Historically Singularity has *always* bound all GPU devices into the container when running with `--nv`. This means applications in the container can access all GPUs, and restrictions to specific GPUs are via application configuration and/or setting `CUDA_VISIBLE_DEVICES`. It's easy to work around those, or set them up incorrectly, ending up with an application using more GPUs than you intend.
In the OCI world, only the GPUs specified by the env var `NVIDIA_VISIBLE_DEVICES` in config are available when the container runs. `nvidia-container-cli` uses this environment variable to bind in the correct GPUs at container setup time.
At present, the PR does the following:
* Makes *all* GPUs available in the container if `--nv` is used without `--contain` or `--containall`. This is the same as current SingularityCE, and is actually due to SingularityCE binding the whole `/dev` tree... not anything nvidia-container-cli is doing.

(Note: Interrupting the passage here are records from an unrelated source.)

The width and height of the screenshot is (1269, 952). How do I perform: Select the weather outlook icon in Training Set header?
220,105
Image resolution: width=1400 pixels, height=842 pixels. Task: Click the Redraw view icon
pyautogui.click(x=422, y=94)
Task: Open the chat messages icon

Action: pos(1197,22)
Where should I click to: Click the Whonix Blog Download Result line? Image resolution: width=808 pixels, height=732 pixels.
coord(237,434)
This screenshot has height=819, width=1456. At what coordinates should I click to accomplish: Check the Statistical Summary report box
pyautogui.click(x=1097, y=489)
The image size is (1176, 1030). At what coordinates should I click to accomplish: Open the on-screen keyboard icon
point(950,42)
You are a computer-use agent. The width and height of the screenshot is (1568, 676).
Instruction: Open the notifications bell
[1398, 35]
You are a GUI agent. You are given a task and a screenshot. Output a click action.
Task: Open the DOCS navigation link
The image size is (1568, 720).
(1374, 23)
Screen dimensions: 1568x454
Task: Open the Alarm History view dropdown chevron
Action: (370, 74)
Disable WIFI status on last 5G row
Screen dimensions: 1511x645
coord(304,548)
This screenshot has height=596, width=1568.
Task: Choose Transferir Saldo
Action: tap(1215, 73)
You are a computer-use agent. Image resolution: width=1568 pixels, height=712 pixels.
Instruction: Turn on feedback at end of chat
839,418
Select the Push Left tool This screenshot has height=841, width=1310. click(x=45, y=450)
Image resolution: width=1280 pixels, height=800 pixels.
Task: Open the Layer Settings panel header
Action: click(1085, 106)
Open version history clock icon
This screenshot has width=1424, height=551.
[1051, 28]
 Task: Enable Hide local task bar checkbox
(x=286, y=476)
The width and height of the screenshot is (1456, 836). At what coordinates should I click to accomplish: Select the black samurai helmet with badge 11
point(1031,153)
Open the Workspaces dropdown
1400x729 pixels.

* Only makes the `NVIDIA_VISIBLE_DEVICES` GPUs available in the container if `--nv` is used with `--contain` or `--containall`. This differs from current SingularityCE. There is a warning if `NVIDIA_VISIBLE_DEVICES` has not been set... that no GPUs will be available.
This is a bit confusing, but we are aiming here to:
1) Allow limiting containers to specific GPUs via `NVIDIA_VISIBLE_DEVICES`.
2) Get as close as we can to the way GPUs are used in the OCI world, but still...
3) Respect the historic way in which Singularity favors integration over isolation, has made all GPUs available, and is deployed in existing workflows.
If you have any suggestions on how we might handle `NVIDIA_VISIBLE_DEVICES` and limiting things to specific GPUs.
What would you expect to happen by default? How would you expect this to interact with `--contain` / `--containall` etc?